(1081-B) Kinetic evaluation of slow onset hERG blockers through development of an enhanced automated electrophysiology assay panel

Abstract: Evaluation of early-stage drug candidates for cardiotoxicity liabilities against human ether-a-go-go (hERG) cardiac potassium channel using patch-clamp assay remains one of the gold standards for elimination of chemical substances that potentially trigger different life-threatening cardiac arrhythmias. hERG is a voltage-sensitive potassium channel, which plays one of the crucial roles in repolarization of cardiac action potentials. The blockage and modification of the normal functioning of hERG channel leads to a prolonged QT interval, which results in increased risk of polymorphic ventricular tachycardia (torsades de pointes, TdP) and in some cases cardiac arrest.
An automated patch clamp (APC) hERG assay is now one of indispensable technologies used cardiotoxicity safety assessment of new chemical entities in drug discovery industry. Whilst effective for most compound classes standard hERG screening workflows will underestimate the potency of compounds with slow binding (slow on-set) kinetics. Here we describe a novel workflow that enabled us to identify these slower binders earlier in our safety screening cascade. Firstly, we evaluated the AstraZeneca Frontline hERG assay used as an early flag to assessment early drug candidates, we found that 21% of compounds tested in this Frontline hERG assay demonstrated slow onset binding, meaning that potency values may not accurately determined. In order to address the issue, an efficient workflow constituting of Frontline, Augmented and Extended hERG assays was established using various automated patch clamp platforms, which enables the assessment of a wide spectrum of compounds with different binding kinetics.

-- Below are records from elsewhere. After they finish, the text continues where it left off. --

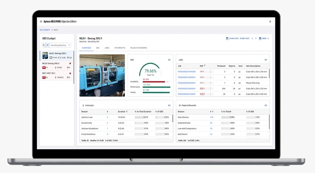Open the Week period dropdown
Screen dimensions: 315x173
coord(264,38)
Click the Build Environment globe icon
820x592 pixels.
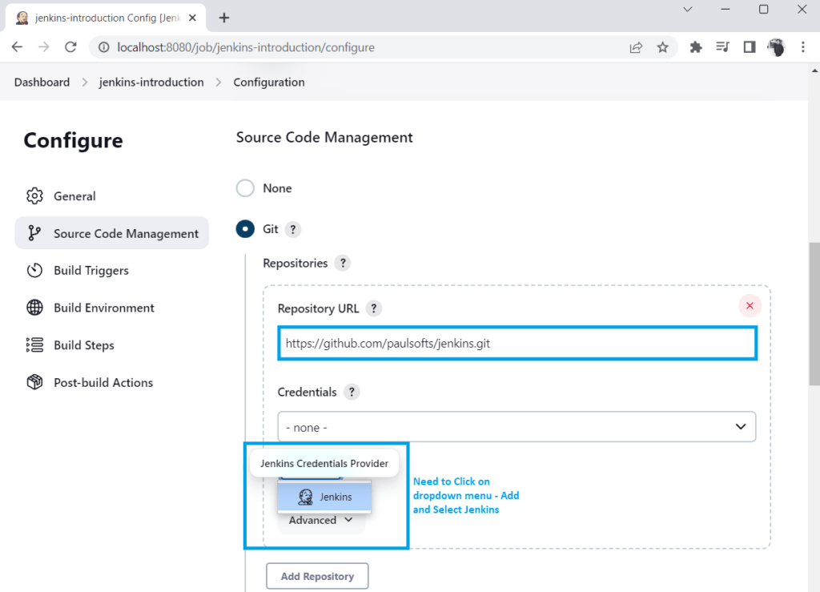pos(34,308)
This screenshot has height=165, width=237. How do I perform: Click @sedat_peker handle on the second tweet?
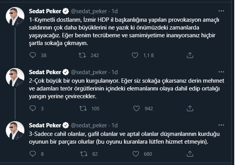tap(89, 72)

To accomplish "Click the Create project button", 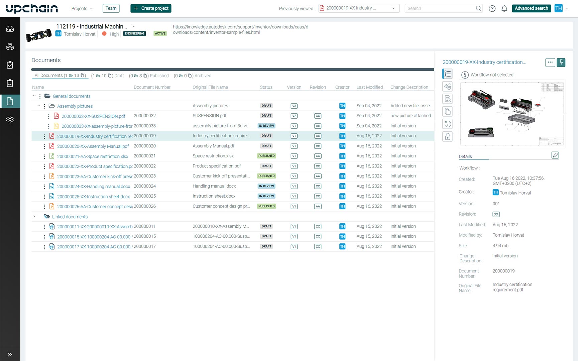I will point(151,8).
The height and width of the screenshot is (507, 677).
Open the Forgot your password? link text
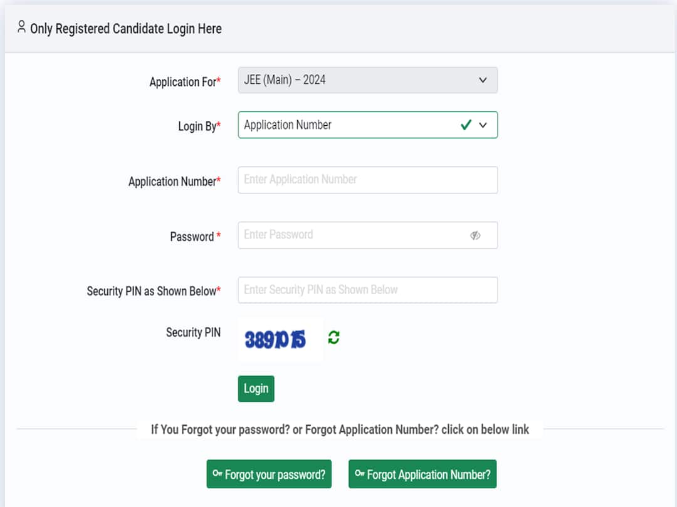[x=275, y=474]
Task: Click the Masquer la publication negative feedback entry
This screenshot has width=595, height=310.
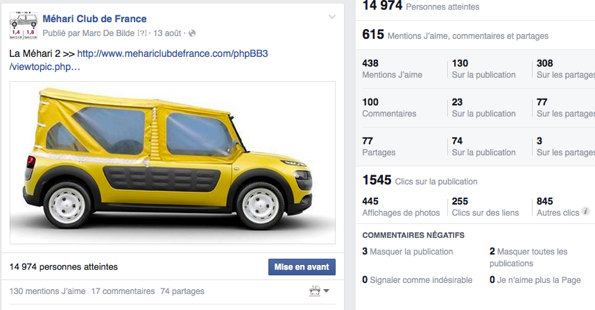Action: pos(408,252)
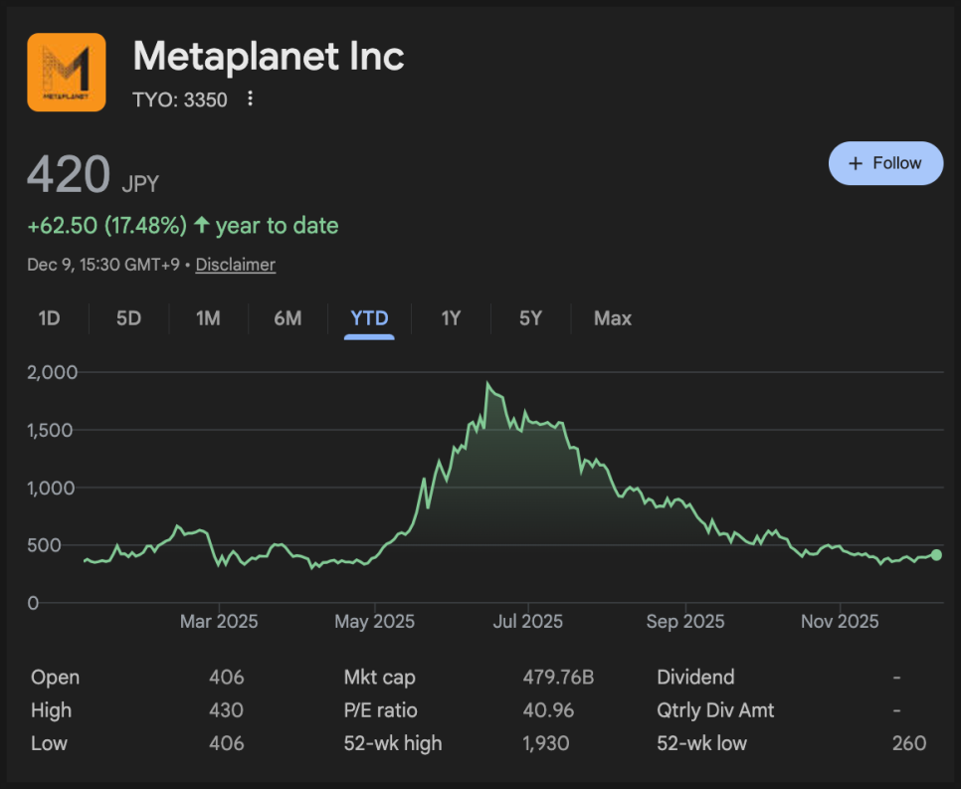Image resolution: width=961 pixels, height=789 pixels.
Task: Click the green endpoint dot on chart
Action: click(x=936, y=555)
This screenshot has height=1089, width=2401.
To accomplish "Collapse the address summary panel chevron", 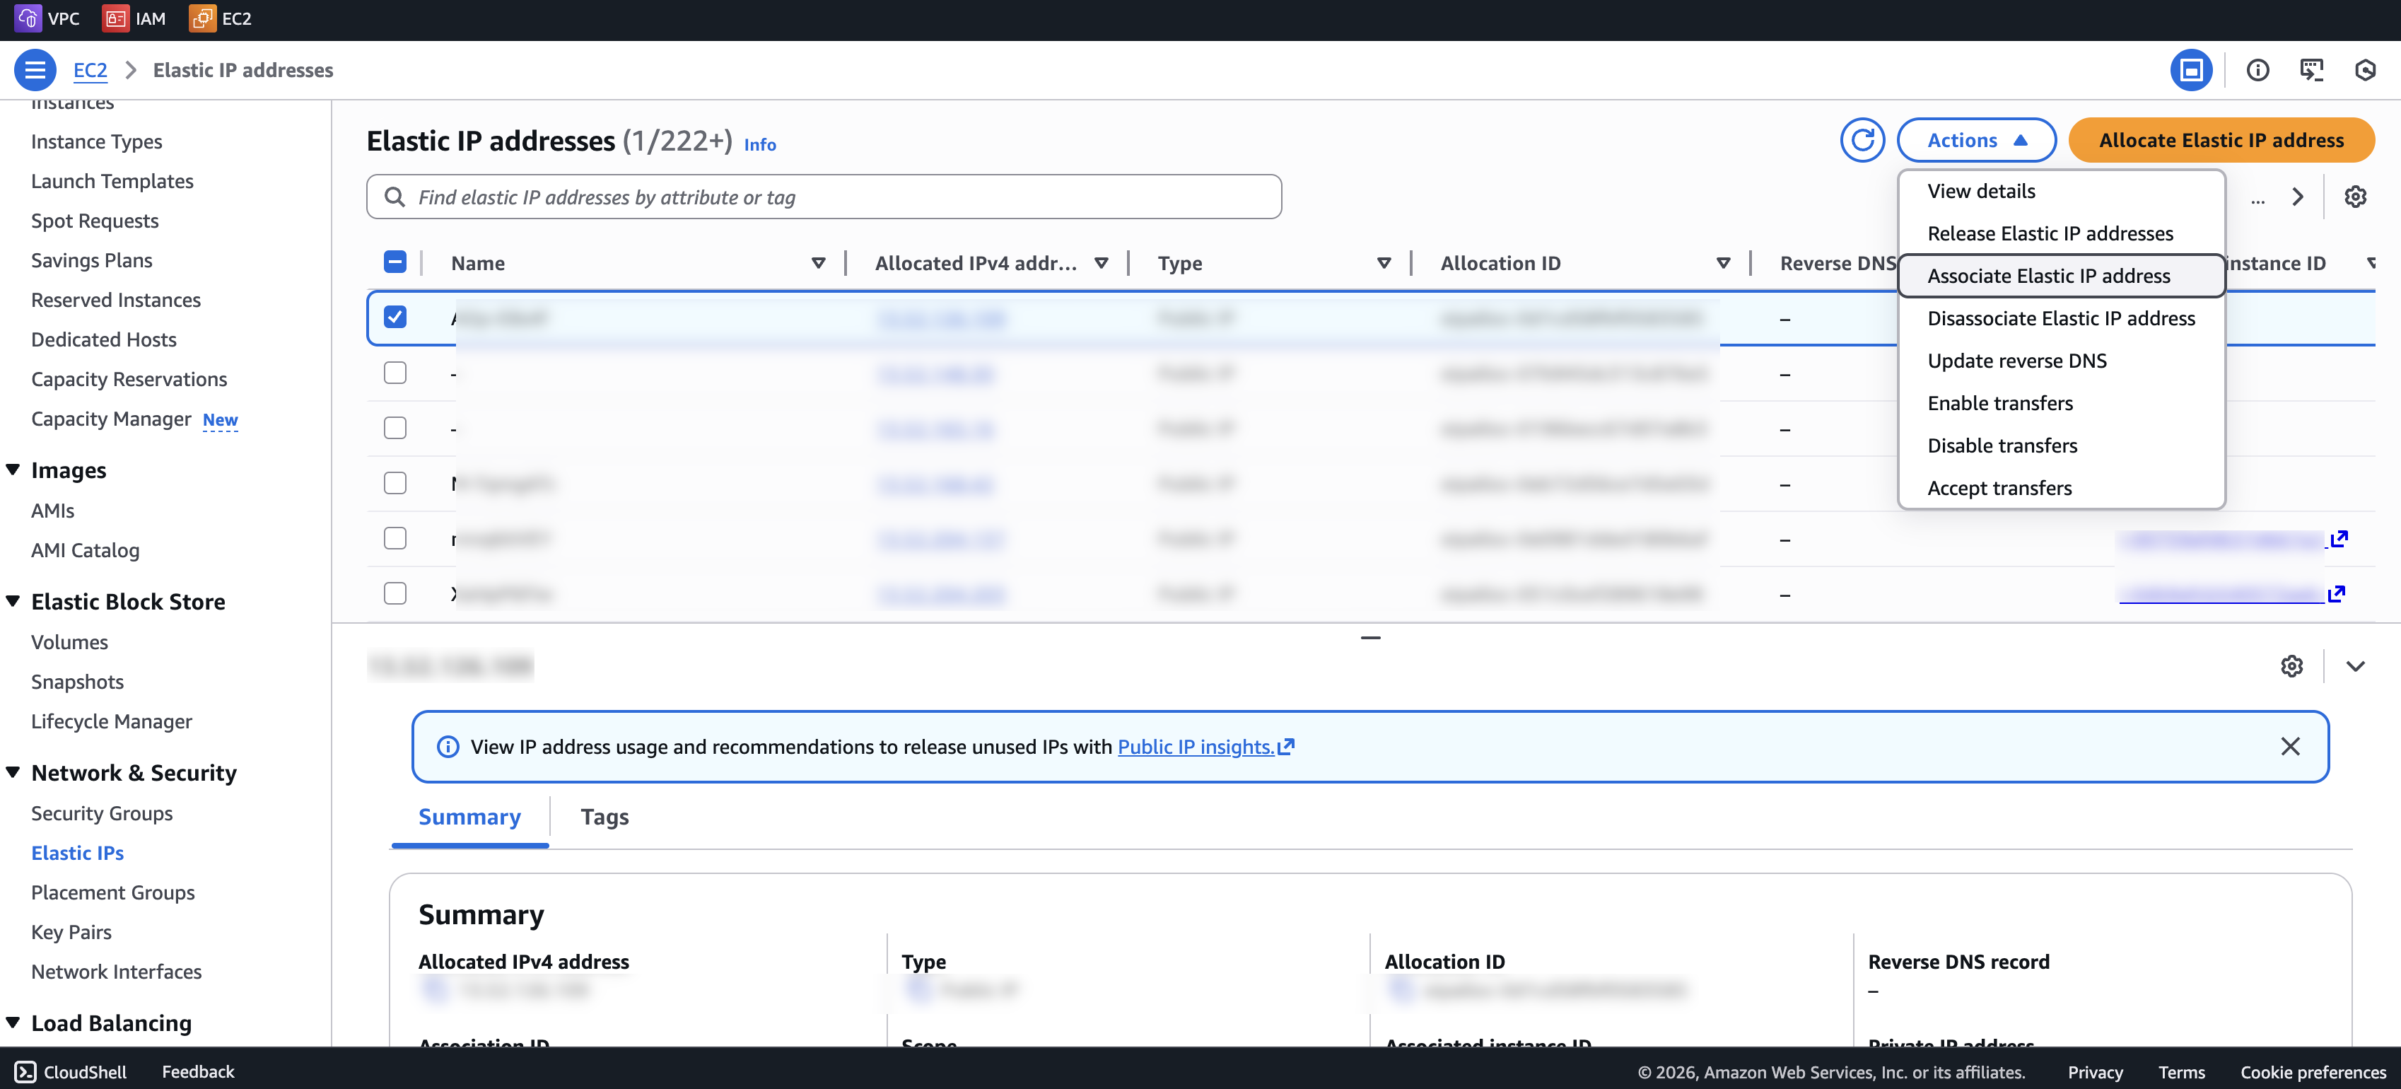I will tap(2356, 666).
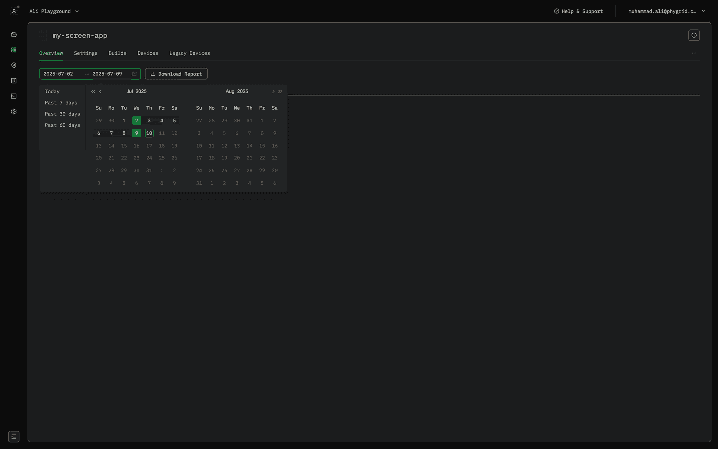This screenshot has width=718, height=449.
Task: Click the info icon near top right
Action: point(694,35)
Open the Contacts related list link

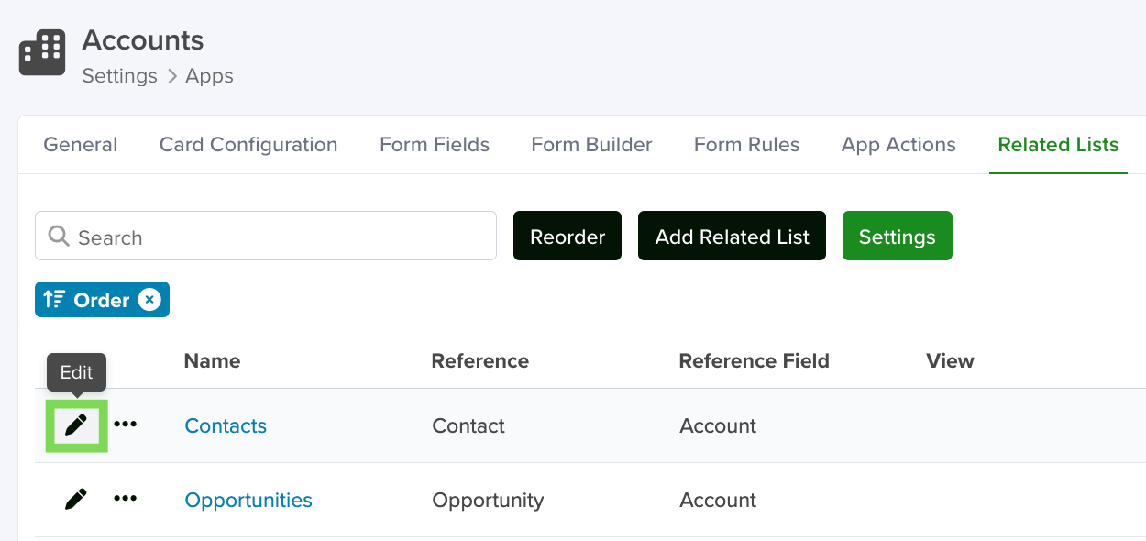[x=226, y=425]
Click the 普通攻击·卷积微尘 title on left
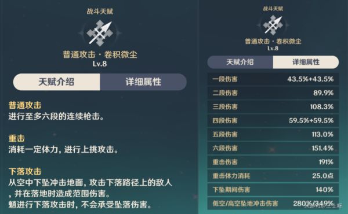The height and width of the screenshot is (214, 348). (x=100, y=54)

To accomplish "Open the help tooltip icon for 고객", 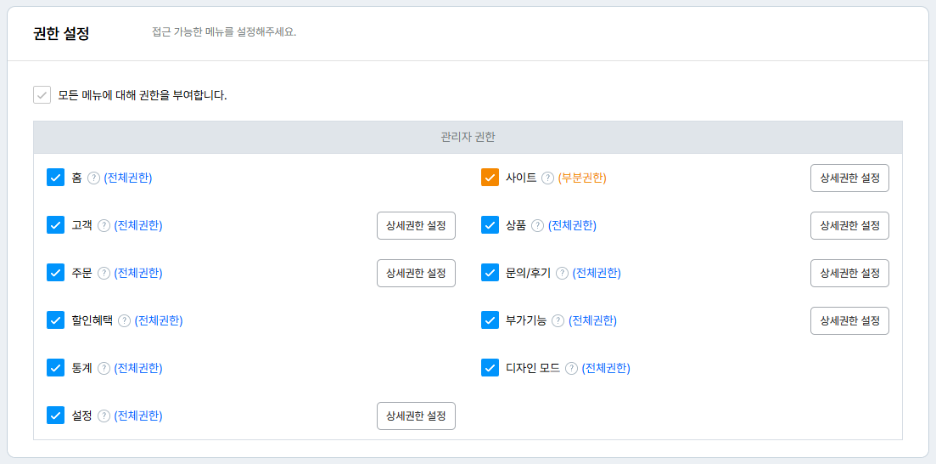I will 104,225.
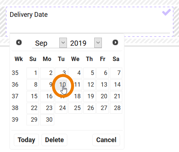Image resolution: width=179 pixels, height=152 pixels.
Task: Choose day 28 in the calendar
Action: (116, 108)
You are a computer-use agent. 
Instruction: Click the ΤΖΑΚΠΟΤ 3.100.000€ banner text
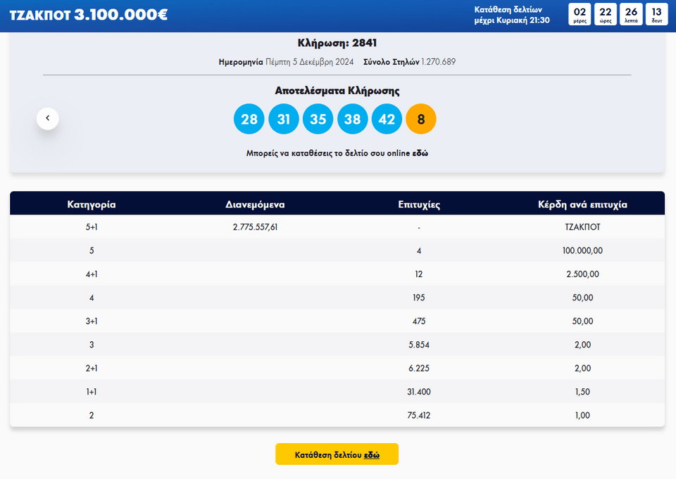[89, 15]
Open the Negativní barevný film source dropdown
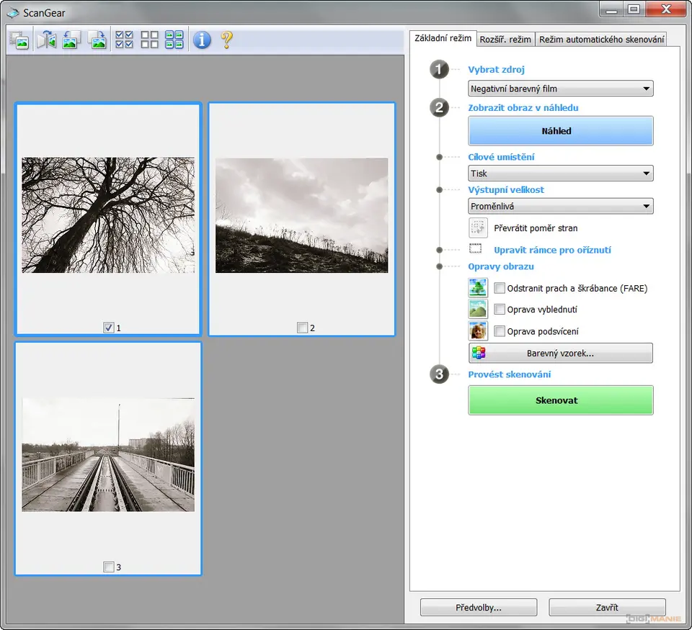692x630 pixels. (560, 89)
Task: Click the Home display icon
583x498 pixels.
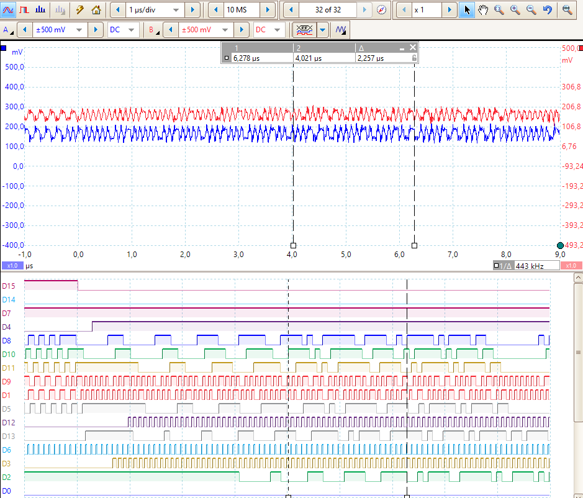Action: coord(96,10)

As a result of building these new capabilities in cardiotoxicity safety, we observed that 30 % of slow onset compounds detected in a Frontline assay demonstrated >10 fold shift of potency in the Extended assay compared to the routine Frontline assay. The introduction of an extended hERG assay into the safety portfolio allows us to accurately characterize early drug candidates from a safety standpoint to ultimately improve the accuracy of this decision-making assays earlier in the drug discovery pipeline.